__TASK__
Convert all the records below into a JSON list of strings, with one string for each line and blank lines omitted.

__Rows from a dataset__
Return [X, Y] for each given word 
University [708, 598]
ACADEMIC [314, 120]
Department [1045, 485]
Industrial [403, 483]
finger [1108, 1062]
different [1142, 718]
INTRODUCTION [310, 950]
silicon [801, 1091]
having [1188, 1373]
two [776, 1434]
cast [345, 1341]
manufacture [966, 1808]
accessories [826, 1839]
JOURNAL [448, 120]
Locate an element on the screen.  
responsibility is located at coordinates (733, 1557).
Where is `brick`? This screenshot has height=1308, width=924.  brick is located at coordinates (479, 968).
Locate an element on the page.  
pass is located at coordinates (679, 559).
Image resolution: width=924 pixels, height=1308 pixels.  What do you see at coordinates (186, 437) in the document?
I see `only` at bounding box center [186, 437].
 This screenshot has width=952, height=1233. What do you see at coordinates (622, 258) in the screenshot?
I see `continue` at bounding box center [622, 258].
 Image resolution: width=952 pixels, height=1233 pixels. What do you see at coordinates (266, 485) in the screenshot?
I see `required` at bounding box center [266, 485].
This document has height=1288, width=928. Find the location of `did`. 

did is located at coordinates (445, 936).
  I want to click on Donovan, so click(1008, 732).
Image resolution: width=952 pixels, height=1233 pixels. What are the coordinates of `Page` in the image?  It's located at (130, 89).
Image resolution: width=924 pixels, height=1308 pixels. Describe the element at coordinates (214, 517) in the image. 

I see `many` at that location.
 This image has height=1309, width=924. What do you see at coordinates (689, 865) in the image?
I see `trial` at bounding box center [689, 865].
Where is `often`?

__SOLVED EXERCISE__
[
  "Return [X, Y] for each given word ",
  "University [708, 598]",
  "ACADEMIC [314, 120]",
  "Department [1045, 485]",
  "Industrial [403, 483]",
  "finger [1108, 1062]",
  "different [1142, 718]",
  "INTRODUCTION [310, 950]",
  "silicon [801, 1091]",
  "having [1188, 1373]",
  "two [776, 1434]",
  "cast [345, 1341]",
  "manufacture [966, 1808]",
  "accessories [826, 1839]",
  "JOURNAL [448, 120]",
  "Locate an element on the screen.  ",
  "responsibility is located at coordinates (733, 1557).",
  "Where is `brick`? This screenshot has height=1308, width=924.  brick is located at coordinates (479, 968).",
  "Locate an element on the page.  ",
  "pass is located at coordinates (679, 559).",
  "Image resolution: width=924 pixels, height=1308 pixels.  What do you see at coordinates (186, 437) in the document?",
  "I see `only` at bounding box center [186, 437].",
  " This screenshot has width=952, height=1233. What do you see at coordinates (622, 258) in the screenshot?",
  "I see `continue` at bounding box center [622, 258].",
  " Image resolution: width=952 pixels, height=1233 pixels. What do you see at coordinates (266, 485) in the screenshot?",
  "I see `required` at bounding box center [266, 485].",
  "This document has height=1288, width=928. Find the location of `did`. ",
  "did is located at coordinates (445, 936).",
  "  I want to click on Donovan, so click(1008, 732).",
  "Image resolution: width=952 pixels, height=1233 pixels. What are the coordinates of `Page` in the image?  It's located at (130, 89).",
  "Image resolution: width=924 pixels, height=1308 pixels. Describe the element at coordinates (214, 517) in the image. ",
  "I see `many` at that location.",
  " This image has height=1309, width=924. What do you see at coordinates (689, 865) in the image?",
  "I see `trial` at bounding box center [689, 865].",
  "Where is `often`?"
]